### THE TASK
Pictures stay out of this copy; please retype only the lines from the start of the records through the line with "You are a computer-use".

(Recorded data)
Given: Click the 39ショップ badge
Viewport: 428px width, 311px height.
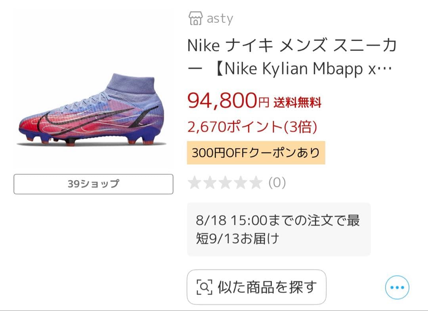Looking at the screenshot, I should pos(93,184).
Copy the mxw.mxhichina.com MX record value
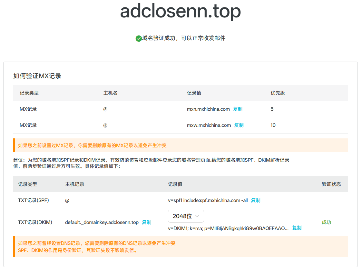The height and width of the screenshot is (270, 362). coord(239,125)
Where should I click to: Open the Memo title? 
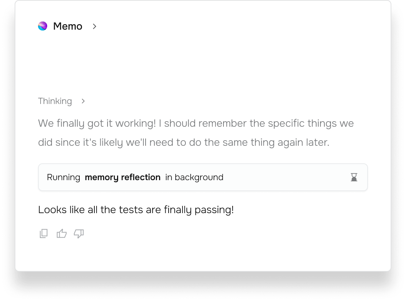(68, 26)
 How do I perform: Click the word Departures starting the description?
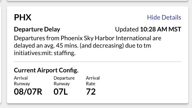(x=28, y=38)
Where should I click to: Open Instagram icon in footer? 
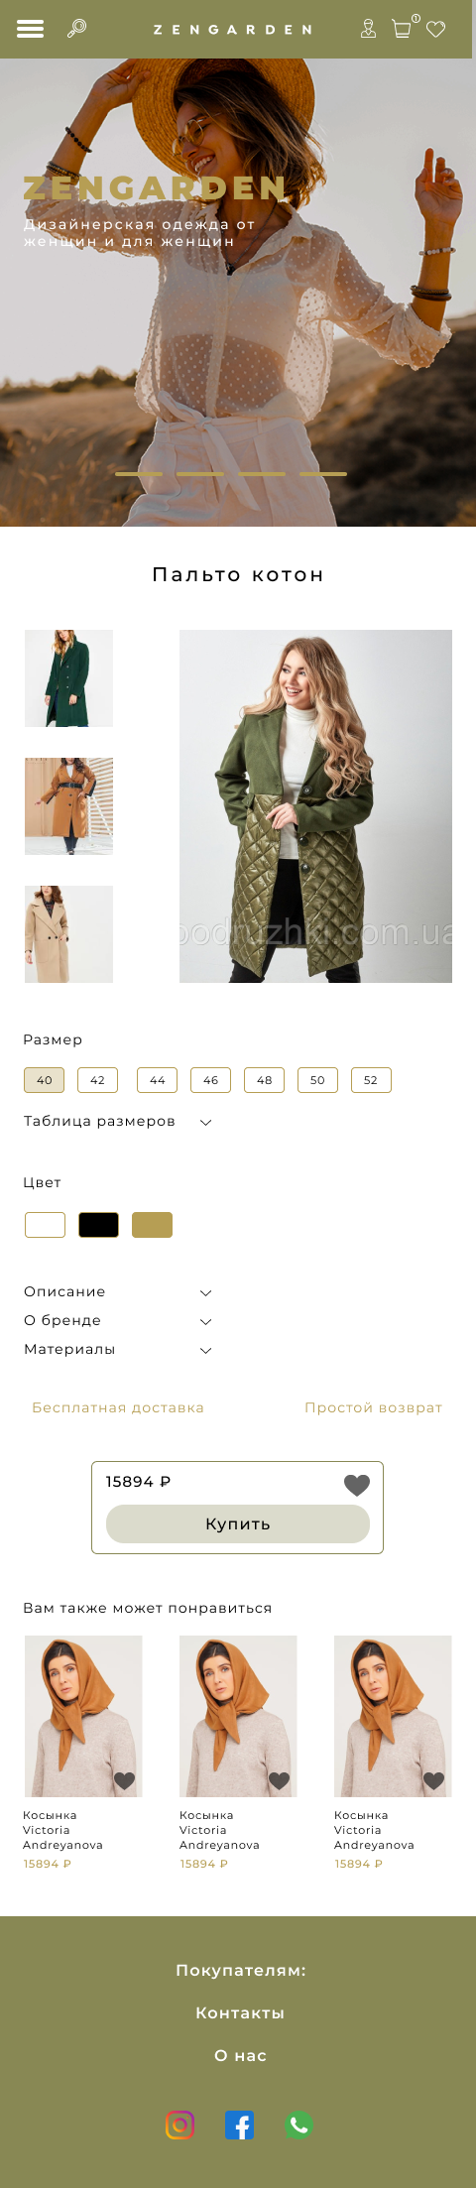179,2125
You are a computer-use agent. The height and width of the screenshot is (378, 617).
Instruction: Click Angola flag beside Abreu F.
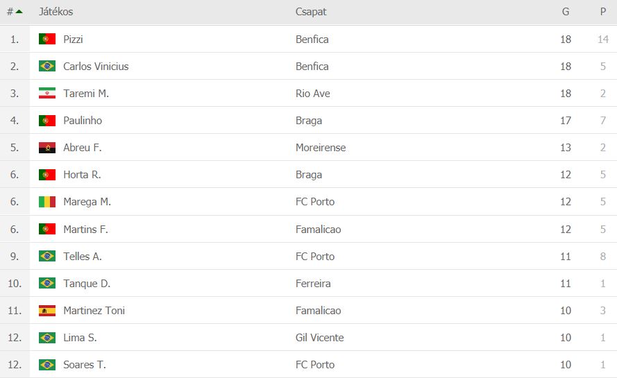pos(47,148)
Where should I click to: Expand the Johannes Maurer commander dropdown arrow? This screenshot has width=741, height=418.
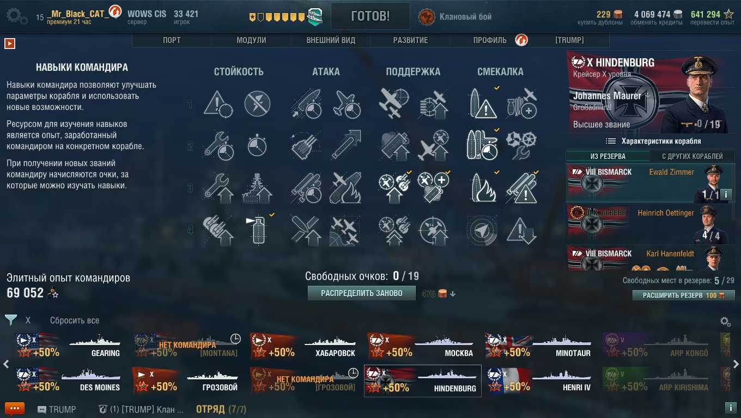pyautogui.click(x=648, y=95)
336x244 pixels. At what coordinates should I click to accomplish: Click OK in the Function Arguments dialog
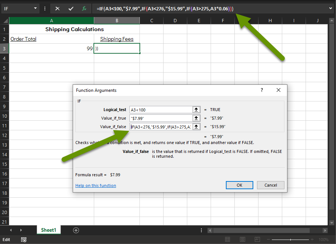(x=239, y=185)
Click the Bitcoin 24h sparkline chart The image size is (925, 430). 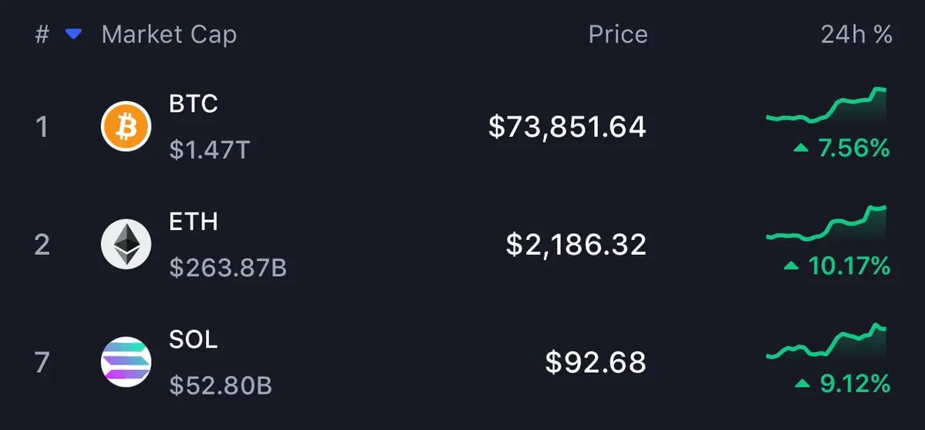point(826,108)
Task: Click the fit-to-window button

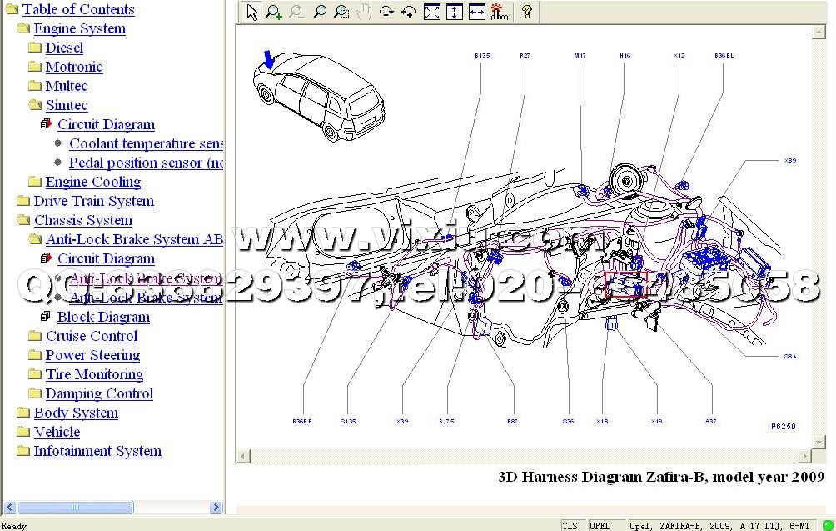Action: point(431,12)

### ANSWER BOX
Given: Click the 39ショップ badge
Viewport: 428px width, 311px height.
Looking at the screenshot, I should pos(93,184).
Copy the mxw.mxhichina.com MX record value
The height and width of the screenshot is (270, 362). coord(239,125)
Where should I click to: Open the Memo title? 
(68, 26)
 How do I perform: Click the word Departures starting the description?
(x=28, y=38)
Where should I click to: Open Instagram icon in footer? 
179,2125
You are a computer-use agent. The height and width of the screenshot is (378, 617).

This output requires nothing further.